Saco la cabeza de la manta y ante mis ojos aparece una foto en la que se pueden ver personas que no conozco. Una pareja de mediana edad y un niño. Sonríen ampliamente, el padre no tanto. Eso es otra concesión que hago, la de intuir que son padre, madre e hijo. Intento acordarme de dónde viven mis padres. Luego de quiénes son. Tal vez una familia de clase media como otra cualquiera, con dificultades para llegar a fin de mes. Hipoteca, lavadora, cartas en el buzón, un paraguas, un perro, la tarjeta del Corte Inglés.

O una de esas con casa en la playa, empleada del hogar, dos todoterrenos, una suegra entrometida y bodega en el sótano. No lo sé. Tampoco sé si el resto de la familia será así, primos malcriados, tíos borrachuzos o abuelas cicateras. No podría decir si todos ellos existen. O si están muertos. Si tengo amigos o no. Si alguna vez los tuve. Dejo el vaso sobre la mesa de Ikea. No puedo ver mucho más. El resto de fotos tienen un barniz negro. Amigos que dejaron de serlo. Es decir, fotos que ya no sirven para nada. No hay personas en ellas. Y si las hay no veo sus caras. No tengo ni idea de cómo es la cara de mi padre ni de mi madre, de si tengo esposa o novia ni de cómo es su cara. Intento recordar, lo intento, hago todo lo humanamente posible.

Humanamente, sí.

Me recuesto en el sofá. No soy capaz. Me arde la cabeza. La cara. Tampoco recuerdo cómo es mi cara. La luz que se desprende del cuarto de baño vibra sobre las baldosas del suelo. Hay arañazos en la pared. Recuerdo que me he despertado después de haber dormido durante días y que he ido a orinar al cuarto de baño. Creo haber visto un espejo sobre el lavabo. No he reparado en lo que se ha reflejado en él. Me levanto y me dirijo a la ventana del salón y subo la persiana. Tengo que cerrar los ojos. Cuando los abro hay un muro de ladrillo parduzco y un cordel y un cielo de tormenta enmarcado en una nebulosa gris.

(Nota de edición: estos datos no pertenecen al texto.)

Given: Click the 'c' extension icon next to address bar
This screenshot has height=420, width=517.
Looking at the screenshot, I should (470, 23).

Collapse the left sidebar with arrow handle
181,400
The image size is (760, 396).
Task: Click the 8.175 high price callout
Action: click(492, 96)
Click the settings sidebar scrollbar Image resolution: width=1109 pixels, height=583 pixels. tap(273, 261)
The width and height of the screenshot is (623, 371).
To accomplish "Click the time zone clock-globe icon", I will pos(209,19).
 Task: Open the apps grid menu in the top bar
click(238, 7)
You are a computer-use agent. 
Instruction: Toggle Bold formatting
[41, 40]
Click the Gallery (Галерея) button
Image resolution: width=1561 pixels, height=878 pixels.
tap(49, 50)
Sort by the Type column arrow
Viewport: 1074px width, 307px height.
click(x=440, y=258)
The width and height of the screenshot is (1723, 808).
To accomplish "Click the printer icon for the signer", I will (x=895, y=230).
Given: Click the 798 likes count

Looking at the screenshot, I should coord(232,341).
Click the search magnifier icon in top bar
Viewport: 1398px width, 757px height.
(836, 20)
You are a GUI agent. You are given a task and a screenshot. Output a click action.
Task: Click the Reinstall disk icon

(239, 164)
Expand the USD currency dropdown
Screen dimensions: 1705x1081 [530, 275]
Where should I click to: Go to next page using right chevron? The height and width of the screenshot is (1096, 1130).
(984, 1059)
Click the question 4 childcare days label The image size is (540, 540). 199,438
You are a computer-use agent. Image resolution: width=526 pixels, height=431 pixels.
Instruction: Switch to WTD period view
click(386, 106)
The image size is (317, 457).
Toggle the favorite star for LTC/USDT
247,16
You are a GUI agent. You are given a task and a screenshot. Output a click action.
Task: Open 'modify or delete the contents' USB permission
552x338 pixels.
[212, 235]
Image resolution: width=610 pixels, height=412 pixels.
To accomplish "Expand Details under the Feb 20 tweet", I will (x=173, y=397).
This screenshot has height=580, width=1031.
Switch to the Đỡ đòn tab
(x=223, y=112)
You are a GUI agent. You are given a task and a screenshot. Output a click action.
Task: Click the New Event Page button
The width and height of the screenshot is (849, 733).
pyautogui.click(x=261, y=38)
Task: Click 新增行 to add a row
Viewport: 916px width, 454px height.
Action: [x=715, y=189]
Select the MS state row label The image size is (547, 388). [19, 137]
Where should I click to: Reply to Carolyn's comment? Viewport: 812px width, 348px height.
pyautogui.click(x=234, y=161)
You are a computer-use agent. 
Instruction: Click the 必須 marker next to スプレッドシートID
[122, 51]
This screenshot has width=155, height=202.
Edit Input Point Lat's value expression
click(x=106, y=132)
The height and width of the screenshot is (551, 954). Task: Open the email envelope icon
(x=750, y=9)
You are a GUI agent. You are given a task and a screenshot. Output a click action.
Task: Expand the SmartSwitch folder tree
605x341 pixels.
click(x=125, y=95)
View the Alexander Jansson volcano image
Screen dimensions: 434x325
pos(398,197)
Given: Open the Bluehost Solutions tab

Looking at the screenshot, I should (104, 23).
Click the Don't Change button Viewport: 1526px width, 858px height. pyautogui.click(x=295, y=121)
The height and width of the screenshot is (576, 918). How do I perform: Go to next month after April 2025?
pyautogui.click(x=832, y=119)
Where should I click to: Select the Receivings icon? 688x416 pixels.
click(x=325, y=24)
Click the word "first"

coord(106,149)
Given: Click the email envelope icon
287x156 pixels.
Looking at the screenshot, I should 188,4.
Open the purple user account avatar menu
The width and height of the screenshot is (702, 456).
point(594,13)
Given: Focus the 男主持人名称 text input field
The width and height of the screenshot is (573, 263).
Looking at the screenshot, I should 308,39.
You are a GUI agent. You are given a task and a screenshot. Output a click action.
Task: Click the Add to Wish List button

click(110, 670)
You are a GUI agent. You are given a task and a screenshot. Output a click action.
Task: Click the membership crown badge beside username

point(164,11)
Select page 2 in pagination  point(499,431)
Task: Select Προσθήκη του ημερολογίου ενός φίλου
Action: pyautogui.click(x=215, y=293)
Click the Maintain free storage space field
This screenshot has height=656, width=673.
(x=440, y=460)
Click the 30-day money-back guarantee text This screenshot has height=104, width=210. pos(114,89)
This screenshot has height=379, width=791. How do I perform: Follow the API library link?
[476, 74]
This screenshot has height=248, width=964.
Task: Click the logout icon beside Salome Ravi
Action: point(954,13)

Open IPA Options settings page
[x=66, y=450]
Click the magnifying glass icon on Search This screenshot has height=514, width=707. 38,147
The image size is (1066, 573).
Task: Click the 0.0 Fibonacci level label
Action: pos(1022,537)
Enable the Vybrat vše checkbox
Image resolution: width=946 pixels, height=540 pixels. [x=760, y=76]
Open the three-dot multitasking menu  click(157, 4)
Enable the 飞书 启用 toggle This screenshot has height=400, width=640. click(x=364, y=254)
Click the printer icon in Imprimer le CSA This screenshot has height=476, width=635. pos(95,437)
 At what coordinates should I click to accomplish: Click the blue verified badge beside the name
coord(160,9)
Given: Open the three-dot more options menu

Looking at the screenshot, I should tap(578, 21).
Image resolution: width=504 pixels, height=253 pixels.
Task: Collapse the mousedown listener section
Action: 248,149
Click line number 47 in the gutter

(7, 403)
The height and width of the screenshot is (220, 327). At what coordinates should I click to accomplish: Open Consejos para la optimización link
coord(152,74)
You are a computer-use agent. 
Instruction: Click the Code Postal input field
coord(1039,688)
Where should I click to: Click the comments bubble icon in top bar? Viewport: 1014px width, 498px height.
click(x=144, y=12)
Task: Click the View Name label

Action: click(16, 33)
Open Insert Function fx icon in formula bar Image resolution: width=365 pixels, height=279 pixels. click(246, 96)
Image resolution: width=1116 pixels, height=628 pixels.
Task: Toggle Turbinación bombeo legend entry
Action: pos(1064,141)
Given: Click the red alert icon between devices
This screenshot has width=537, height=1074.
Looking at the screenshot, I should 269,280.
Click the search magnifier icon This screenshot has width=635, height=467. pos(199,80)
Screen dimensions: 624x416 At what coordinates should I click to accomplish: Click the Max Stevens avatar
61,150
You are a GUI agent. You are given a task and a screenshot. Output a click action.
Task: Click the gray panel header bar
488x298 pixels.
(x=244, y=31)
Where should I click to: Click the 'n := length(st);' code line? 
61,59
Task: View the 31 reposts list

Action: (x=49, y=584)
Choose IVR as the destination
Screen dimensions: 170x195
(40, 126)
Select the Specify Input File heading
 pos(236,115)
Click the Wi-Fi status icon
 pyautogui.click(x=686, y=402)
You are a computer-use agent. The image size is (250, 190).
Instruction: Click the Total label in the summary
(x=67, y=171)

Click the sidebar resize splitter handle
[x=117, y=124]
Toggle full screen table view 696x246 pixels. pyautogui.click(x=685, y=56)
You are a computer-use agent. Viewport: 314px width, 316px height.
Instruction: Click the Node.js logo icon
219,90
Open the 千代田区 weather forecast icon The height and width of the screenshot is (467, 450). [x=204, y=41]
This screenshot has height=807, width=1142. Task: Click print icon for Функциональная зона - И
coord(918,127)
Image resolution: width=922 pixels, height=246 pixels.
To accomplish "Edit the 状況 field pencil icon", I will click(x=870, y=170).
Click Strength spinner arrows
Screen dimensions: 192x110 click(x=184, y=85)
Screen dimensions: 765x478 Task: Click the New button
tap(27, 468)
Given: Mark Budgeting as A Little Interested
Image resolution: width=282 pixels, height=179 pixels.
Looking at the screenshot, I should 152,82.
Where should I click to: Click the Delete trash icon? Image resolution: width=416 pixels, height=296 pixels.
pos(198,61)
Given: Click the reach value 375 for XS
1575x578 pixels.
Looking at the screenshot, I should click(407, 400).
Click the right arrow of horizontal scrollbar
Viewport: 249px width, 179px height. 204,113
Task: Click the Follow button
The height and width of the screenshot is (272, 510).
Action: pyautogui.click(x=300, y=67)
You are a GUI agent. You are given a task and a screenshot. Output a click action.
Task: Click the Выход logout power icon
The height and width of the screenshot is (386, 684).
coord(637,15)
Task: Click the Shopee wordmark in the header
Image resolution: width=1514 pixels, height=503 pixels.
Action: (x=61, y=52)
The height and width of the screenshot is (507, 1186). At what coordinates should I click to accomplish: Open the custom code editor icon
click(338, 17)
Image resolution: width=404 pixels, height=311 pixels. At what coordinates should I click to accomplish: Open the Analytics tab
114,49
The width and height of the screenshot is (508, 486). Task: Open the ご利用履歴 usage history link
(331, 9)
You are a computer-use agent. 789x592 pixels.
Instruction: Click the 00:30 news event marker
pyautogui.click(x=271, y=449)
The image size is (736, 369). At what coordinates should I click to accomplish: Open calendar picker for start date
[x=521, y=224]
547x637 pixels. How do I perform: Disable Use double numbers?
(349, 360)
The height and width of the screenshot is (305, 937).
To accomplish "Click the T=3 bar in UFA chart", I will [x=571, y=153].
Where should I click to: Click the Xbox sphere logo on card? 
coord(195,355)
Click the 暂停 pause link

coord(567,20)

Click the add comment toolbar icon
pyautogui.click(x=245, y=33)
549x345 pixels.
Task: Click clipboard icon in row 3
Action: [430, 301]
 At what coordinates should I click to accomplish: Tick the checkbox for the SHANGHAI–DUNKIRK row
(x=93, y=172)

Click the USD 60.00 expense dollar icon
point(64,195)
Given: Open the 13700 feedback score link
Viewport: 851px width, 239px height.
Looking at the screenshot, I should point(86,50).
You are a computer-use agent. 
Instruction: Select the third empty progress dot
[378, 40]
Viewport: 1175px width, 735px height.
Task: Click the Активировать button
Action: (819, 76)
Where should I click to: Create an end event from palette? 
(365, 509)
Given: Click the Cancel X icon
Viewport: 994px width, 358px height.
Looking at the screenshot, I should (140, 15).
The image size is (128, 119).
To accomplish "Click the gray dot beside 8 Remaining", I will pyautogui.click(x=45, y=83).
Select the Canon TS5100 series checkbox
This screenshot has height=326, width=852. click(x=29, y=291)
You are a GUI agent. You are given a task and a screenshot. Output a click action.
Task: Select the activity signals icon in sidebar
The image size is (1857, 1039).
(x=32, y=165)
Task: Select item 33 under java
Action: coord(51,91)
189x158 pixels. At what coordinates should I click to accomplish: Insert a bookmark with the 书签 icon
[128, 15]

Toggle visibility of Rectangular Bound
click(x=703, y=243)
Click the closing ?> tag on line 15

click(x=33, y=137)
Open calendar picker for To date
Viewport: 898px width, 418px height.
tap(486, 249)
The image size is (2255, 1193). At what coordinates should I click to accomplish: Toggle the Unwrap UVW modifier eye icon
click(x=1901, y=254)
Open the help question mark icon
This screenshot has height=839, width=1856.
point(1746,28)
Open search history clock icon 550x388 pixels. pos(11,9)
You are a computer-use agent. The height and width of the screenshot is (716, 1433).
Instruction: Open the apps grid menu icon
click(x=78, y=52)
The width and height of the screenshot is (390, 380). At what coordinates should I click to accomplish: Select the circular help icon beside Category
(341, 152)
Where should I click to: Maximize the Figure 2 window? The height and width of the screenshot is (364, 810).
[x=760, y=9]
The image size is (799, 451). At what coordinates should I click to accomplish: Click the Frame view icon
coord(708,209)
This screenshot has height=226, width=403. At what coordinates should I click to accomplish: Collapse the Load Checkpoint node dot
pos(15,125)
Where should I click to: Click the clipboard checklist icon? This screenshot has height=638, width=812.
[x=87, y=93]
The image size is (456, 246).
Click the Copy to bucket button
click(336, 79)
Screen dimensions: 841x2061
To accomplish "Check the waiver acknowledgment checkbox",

Me doy la vuelta y contemplo la casa a la que acabo de mudarme. Es de lo más normal. No muy grande, pero acogedora. No sé por qué estoy en ella. No sé por qué estoy solo. Luego llego al cuarto de baño —dejo que la luz siga encendida— y me coloco frente al espejo. El suelo está húmedo, las plantas de mis pies ennegrecidas. La manta que llevaba sobre los hombros se ha caído en algún punto del camino. Empiezo a oír un repiqueteo sobre mi cabeza. Algunas gotas de agua aterrizan en el cristal de las ventanas. Suena como el caminar de cientos de cucarachas.

Pienso que he de comprobar las tuberías. Y el gas. Si voy a vivir aquí. Luego miro al espejo. Veo lo que se refleja en él. Y me pregunto cuándo he dejado de ser humano.